Мать вообще не поинтересовалась, чем и как лечат больную. Она сидела у себя в комнате, не выпуская ножниц из рук, и резала, резала, резала по воздуху.

— Ветром надуло, — так определила Шахбану непонятную болезнь, от которой пылающая стриженая голова Суфии отливала свинцовым блеском. На вторую ночь, однако, жар спал, больная открыла глаза, и все решили, что дело пошло на поправку. Наутро Шахбану с ужасом увидела, что с крошечным телом девочки творится неладное: оно покрылось огромными красными пятнами. В середине каждого образовался белый твердый пупырышек; на ступне, на спине рдели вспухшие гнойники. Начала обильно выделяться слюна, она струйками стекала с уголков губ. Под мышками появились черные язвы, как будто вся черная злоба, накопленная и вызревшая в этом маленьком теле, обратилась против него самого, забыв про индюшек, решив извести самое девочку.
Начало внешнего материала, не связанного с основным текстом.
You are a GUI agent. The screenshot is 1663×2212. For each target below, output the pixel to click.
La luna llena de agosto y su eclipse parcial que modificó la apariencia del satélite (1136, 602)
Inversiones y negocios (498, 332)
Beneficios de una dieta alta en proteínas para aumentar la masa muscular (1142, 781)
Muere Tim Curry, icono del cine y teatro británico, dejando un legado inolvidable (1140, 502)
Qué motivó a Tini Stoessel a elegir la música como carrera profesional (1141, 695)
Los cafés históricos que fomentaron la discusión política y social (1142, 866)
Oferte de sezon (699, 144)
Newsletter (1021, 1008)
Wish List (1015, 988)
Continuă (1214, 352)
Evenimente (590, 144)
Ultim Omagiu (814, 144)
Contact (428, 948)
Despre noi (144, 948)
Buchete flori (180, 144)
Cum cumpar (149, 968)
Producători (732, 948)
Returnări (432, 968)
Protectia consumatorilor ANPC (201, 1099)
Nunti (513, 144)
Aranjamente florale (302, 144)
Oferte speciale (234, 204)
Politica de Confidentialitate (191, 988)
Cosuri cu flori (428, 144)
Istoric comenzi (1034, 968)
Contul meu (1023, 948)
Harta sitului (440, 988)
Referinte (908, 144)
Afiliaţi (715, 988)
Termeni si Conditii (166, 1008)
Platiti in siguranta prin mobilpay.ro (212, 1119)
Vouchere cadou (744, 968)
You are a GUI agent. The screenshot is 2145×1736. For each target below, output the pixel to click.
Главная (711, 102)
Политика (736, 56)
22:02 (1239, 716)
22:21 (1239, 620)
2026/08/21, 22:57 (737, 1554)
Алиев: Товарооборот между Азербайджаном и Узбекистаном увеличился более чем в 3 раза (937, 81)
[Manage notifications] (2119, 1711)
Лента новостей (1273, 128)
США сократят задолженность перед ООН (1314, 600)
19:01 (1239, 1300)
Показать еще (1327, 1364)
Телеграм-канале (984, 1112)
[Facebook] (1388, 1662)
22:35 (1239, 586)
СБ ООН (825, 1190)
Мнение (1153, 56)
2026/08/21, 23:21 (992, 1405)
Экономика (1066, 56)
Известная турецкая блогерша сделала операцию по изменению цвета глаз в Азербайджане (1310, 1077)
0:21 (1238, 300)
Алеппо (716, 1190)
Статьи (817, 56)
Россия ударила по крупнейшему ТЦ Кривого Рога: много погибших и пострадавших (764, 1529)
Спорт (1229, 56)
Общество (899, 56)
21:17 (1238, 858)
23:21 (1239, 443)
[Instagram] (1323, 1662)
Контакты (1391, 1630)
Как будто Суфия Зинобия, подобно деду Махмуду, дожидавшемуся в пустом кинотеатре расплаты за новую кинопрограмму, или подобно солдату, бросающемуся на меч, сама решила выбрать себе кончину. Ее поразил недуг пострашнее чумы — стыд, причем стыд, который должны были бы испытывать да не испытали окружающие (например, Реза Хайдар, расстрелявший Бабура Шакиля), а также неизбывный стыд за свое существование, за нелепо обкромсанные волосы. Так вот, этот недуг поразил маленькое несчастное существо, отличительная черта которого — чувствительность к бациллам унижения и оскорбления. Суфию Зинобию отвезли в больницу. Из всех ее ран непрерывно сочился, капал, струился гной, а голову ее венчало очевидное доказательство материнской ненависти.